The quantitative assessment of WT1 expression by real-time quantitative PCR (RQ-PCR) was measured in 63 AL patients (pts) with 326 bone marrow samples at the different time points post transplant. ROC (Receiver Operating Characteristic) curve was used to determine the WT1 threshold in order to predict clinical relapses. Furthermore, AL patients were divided into WT1 positive and negative groups according to the threshold of WT1, and the clinical outcomes of these patients post transplant were analysed retrospectively.
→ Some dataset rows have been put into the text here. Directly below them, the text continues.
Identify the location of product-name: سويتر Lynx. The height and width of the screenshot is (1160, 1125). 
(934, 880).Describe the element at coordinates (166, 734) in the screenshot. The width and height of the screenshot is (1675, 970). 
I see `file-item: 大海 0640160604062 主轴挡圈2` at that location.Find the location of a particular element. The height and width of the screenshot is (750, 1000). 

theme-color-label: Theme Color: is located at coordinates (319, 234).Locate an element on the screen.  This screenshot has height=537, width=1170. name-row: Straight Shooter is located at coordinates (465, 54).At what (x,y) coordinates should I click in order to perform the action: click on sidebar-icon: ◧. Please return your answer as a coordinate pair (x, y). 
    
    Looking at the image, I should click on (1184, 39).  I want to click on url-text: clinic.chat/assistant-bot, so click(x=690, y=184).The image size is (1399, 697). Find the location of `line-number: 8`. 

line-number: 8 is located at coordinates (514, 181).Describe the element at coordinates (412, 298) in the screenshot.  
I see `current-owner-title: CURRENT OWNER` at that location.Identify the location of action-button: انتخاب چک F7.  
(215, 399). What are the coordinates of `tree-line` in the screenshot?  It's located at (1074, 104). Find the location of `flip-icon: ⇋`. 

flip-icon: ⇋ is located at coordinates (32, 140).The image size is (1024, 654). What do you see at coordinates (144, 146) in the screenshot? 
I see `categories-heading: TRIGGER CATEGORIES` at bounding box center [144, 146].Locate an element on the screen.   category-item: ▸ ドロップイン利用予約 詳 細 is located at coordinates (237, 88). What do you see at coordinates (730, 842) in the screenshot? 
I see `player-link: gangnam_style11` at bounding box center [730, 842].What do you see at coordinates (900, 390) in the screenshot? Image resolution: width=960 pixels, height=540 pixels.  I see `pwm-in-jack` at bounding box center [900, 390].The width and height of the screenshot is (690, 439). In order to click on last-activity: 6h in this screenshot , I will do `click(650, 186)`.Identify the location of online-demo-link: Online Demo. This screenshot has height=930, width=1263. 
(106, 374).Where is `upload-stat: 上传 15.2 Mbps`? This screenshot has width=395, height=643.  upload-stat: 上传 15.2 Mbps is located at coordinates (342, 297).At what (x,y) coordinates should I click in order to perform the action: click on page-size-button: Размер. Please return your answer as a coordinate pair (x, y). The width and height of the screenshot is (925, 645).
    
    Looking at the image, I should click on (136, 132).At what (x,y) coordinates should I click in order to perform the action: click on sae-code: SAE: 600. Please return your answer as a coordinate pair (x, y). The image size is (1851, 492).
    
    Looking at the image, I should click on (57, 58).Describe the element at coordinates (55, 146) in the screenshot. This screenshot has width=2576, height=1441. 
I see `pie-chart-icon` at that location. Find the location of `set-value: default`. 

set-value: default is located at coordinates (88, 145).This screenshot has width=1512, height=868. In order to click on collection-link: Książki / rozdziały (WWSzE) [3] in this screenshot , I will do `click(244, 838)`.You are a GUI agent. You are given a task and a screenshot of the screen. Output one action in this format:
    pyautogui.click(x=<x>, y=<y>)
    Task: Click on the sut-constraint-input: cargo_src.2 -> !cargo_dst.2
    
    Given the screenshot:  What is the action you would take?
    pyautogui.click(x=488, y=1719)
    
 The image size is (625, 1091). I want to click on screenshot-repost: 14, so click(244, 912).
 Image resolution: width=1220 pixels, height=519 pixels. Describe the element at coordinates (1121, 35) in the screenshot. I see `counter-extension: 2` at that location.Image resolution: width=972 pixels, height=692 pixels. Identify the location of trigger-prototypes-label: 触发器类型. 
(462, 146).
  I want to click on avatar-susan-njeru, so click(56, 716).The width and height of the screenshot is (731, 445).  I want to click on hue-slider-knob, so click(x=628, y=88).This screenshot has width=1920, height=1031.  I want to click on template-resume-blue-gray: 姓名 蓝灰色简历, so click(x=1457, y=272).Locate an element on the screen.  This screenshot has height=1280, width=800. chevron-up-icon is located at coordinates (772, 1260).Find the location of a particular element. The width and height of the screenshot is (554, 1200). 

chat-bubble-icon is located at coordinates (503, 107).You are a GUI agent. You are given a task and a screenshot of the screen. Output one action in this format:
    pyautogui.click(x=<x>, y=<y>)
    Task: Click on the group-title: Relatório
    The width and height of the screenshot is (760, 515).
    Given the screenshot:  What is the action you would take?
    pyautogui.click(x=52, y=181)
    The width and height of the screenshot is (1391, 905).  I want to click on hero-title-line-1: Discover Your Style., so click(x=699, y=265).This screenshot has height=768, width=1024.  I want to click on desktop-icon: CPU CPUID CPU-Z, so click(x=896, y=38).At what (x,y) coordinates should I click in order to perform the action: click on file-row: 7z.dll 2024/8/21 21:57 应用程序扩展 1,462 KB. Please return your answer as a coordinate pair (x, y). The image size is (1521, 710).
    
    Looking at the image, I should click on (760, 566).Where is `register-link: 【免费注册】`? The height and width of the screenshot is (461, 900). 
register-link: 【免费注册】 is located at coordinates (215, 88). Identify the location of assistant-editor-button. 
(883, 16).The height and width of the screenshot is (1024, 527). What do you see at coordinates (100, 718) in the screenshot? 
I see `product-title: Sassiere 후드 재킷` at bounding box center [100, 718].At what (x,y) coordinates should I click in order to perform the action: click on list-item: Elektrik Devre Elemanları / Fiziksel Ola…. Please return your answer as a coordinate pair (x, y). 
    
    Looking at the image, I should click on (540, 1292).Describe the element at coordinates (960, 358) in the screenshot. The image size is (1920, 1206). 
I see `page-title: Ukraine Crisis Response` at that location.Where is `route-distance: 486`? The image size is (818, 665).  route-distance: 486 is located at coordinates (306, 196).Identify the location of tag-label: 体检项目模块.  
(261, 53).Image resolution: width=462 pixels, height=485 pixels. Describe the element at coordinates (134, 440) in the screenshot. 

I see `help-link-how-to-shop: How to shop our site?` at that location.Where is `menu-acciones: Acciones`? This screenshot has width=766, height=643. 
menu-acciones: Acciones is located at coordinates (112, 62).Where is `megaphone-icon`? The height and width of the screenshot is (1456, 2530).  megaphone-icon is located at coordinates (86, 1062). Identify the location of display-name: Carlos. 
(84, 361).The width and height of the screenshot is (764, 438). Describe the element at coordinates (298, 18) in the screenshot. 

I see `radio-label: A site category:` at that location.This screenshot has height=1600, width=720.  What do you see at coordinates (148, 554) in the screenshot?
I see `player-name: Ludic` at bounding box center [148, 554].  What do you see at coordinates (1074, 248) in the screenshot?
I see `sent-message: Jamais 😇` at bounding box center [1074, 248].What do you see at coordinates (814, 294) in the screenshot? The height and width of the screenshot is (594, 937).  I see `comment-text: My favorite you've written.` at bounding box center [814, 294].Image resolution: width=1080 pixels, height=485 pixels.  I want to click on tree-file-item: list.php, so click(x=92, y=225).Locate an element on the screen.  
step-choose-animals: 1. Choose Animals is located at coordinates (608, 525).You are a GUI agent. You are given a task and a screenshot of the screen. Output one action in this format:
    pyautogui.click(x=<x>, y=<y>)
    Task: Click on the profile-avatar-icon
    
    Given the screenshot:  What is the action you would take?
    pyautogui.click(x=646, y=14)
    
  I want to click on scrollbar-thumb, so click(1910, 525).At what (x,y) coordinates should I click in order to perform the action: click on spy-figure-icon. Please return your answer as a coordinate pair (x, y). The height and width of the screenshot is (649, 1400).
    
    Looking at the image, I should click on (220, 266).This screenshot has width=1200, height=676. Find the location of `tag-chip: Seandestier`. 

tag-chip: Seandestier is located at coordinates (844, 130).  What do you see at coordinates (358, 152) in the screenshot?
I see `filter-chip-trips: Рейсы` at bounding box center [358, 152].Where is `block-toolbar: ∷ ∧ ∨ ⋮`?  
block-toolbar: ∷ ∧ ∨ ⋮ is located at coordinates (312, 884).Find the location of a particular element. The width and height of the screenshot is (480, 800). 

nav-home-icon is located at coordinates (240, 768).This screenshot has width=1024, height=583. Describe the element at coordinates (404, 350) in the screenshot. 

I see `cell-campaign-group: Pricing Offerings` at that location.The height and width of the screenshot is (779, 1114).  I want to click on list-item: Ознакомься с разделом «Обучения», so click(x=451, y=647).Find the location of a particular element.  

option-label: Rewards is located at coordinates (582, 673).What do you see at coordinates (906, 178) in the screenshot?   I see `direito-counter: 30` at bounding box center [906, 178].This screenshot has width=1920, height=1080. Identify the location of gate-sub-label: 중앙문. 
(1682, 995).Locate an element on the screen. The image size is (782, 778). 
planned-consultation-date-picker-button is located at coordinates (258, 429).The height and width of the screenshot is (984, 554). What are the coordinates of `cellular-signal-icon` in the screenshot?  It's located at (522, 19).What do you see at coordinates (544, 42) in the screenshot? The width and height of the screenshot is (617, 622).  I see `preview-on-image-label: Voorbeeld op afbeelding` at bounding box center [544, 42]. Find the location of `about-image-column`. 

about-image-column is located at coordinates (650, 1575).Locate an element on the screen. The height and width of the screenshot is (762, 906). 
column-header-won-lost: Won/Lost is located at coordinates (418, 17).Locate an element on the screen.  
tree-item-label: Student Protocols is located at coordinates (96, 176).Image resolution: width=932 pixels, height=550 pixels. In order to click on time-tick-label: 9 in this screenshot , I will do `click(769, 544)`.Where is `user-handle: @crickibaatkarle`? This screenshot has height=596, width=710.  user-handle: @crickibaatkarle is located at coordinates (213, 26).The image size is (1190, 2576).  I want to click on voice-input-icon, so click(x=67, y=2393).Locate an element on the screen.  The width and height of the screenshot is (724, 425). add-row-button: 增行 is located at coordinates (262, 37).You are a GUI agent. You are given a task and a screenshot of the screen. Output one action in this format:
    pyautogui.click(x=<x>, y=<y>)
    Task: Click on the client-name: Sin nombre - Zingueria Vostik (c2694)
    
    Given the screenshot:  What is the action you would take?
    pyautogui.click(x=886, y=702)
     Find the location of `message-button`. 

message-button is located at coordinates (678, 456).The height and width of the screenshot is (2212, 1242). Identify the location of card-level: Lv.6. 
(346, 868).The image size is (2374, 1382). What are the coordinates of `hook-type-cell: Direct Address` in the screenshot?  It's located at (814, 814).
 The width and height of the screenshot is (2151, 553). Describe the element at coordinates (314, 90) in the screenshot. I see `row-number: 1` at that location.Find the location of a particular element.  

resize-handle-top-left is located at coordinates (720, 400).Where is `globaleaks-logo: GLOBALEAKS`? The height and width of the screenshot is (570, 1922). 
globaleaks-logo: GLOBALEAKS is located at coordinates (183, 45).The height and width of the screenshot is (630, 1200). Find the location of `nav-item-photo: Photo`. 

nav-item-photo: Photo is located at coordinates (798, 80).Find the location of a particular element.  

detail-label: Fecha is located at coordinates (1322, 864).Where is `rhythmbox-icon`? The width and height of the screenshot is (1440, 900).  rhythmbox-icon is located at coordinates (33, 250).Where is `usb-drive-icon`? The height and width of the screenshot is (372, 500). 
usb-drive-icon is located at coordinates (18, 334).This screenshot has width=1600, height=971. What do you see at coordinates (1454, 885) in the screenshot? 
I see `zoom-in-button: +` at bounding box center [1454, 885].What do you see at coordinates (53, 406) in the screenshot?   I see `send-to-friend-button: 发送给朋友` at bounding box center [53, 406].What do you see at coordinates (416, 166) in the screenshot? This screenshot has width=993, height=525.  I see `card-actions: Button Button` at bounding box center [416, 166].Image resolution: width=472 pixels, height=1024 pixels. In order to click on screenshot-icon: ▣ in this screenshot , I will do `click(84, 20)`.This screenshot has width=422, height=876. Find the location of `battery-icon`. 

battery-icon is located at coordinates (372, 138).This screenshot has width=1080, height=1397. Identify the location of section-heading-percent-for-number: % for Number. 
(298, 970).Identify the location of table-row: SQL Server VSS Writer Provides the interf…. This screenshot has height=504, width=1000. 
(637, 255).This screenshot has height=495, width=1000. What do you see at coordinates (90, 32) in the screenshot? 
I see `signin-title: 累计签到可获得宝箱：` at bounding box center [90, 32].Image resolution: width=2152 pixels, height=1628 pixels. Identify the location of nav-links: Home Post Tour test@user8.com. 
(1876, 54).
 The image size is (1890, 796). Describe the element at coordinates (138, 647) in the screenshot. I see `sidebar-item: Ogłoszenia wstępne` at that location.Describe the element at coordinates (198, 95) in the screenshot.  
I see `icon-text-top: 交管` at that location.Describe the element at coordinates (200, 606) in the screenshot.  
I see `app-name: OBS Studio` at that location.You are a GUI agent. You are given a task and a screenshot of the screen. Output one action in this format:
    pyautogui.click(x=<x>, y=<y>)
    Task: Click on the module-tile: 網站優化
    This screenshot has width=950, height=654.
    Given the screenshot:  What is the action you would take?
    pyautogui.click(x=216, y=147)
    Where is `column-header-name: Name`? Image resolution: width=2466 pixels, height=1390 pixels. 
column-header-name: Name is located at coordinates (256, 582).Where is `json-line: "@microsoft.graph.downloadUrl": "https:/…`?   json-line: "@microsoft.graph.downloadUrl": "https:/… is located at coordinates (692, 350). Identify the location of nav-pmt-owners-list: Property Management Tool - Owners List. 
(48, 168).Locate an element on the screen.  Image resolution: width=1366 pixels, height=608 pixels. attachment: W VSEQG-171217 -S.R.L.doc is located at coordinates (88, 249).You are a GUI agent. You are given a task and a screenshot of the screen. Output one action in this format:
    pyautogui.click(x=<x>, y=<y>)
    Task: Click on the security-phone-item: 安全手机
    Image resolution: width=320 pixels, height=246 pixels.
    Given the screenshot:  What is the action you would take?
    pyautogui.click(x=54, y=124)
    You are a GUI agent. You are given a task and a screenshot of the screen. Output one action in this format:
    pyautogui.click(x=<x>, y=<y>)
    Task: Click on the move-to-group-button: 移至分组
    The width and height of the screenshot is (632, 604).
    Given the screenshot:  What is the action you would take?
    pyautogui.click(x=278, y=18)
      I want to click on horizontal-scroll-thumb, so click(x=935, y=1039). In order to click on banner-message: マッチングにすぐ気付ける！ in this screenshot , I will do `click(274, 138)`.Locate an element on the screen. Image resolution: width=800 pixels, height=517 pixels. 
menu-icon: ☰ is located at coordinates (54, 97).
BM samples from 19 pts who relapsed post transplanted showed significantly higher WT1 expression levels compared to the samples from 44 pts in remission (P<0.01), with a median expression level of 1270 (range 55–47596) and 132 (range 0–2959) copies WT1/10⁴ABL, respectively. Ten of 18 relapsed patients died from recurrence, and had higher levels of WT1 expression than that of other 8 patients. Based on the ROC curve, the cut-off value of WT1 was 585 copies WT1/10⁴ABL, dividing 63 patients into WT1-positive group (>585,n=21) and the negative group (≤585,n=42). The WT1-negative group had longer relapse- free survival (RFS) (P<0.01) and overall survival (OS) (P<0.01) than that of positive group.

Our data suggest that, in the HSCT setting, the sequential and quantitative analysis of WT1 may be useful as a leukemia marker for monitoring MRD, and predicting AL relapse post transplant.

No relevant conflicts of interest to declare.